BEGIN Source data

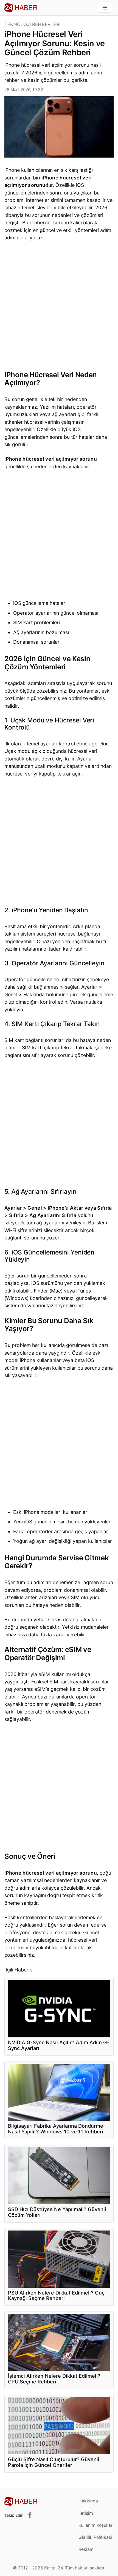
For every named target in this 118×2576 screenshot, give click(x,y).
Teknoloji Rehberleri (32, 24)
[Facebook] (30, 2515)
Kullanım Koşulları (96, 2525)
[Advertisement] (59, 307)
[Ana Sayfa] (20, 7)
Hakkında (88, 2501)
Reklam (86, 2549)
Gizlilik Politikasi (95, 2537)
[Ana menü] (105, 7)
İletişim (85, 2513)
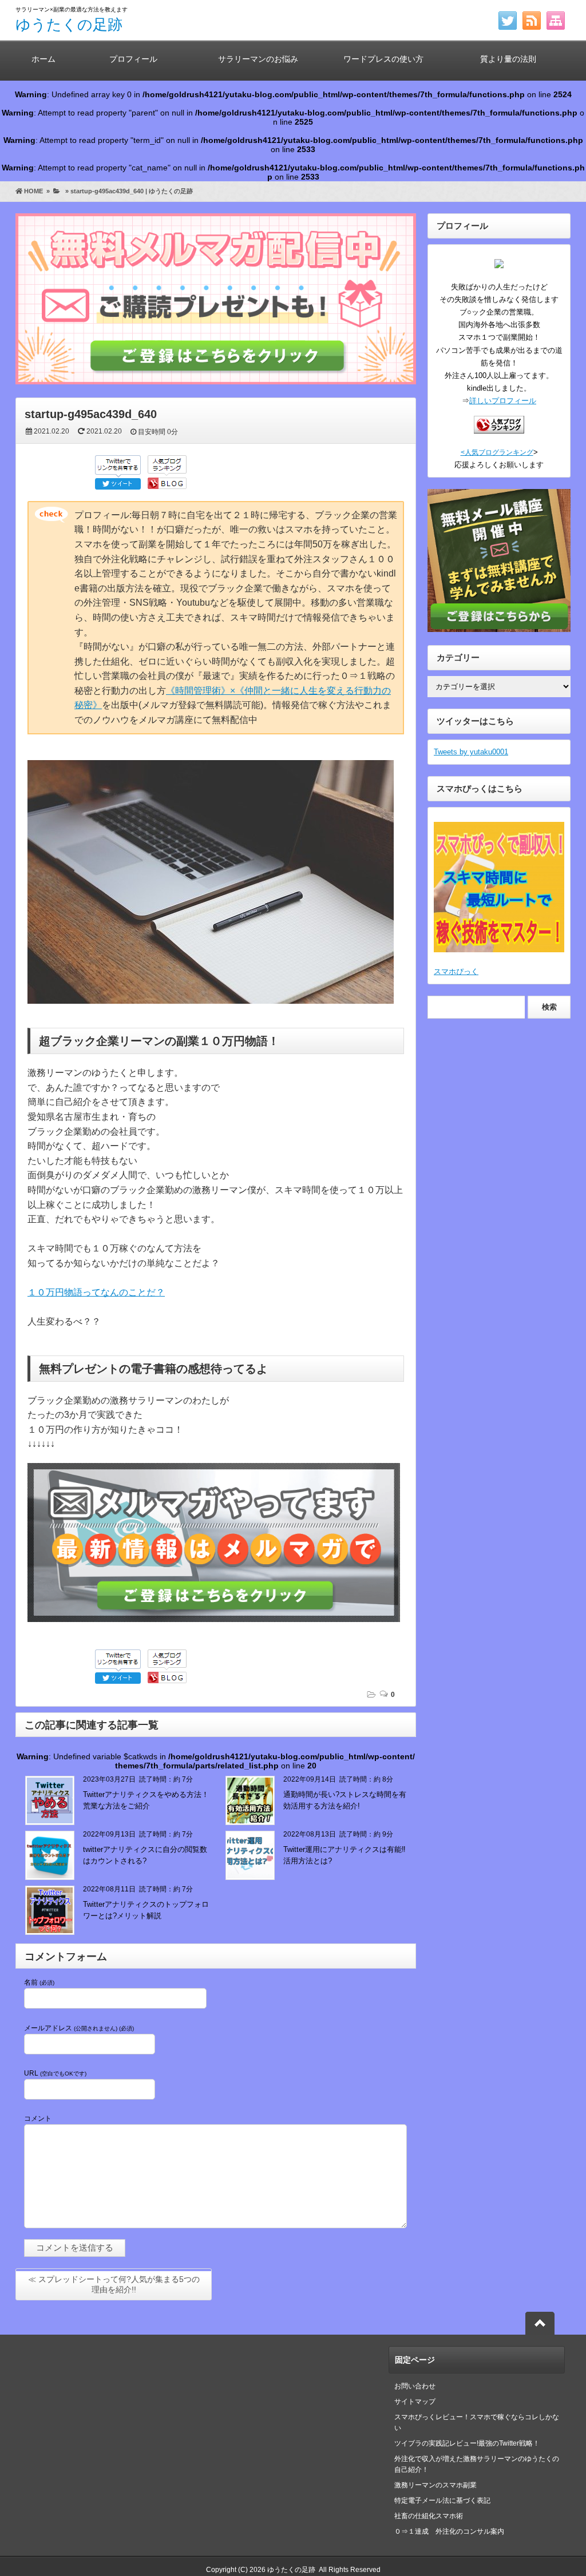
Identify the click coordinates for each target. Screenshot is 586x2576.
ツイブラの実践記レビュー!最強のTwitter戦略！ (467, 2443)
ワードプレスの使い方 (383, 58)
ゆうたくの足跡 (68, 24)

END Source data

About this exercise
Reproduce each line above that contains "click".

Solved problem
For every named target in this 118×2576 screenshot, give click(x,y).
Identify the click coordinates for each target. Screenshot is 586x2576.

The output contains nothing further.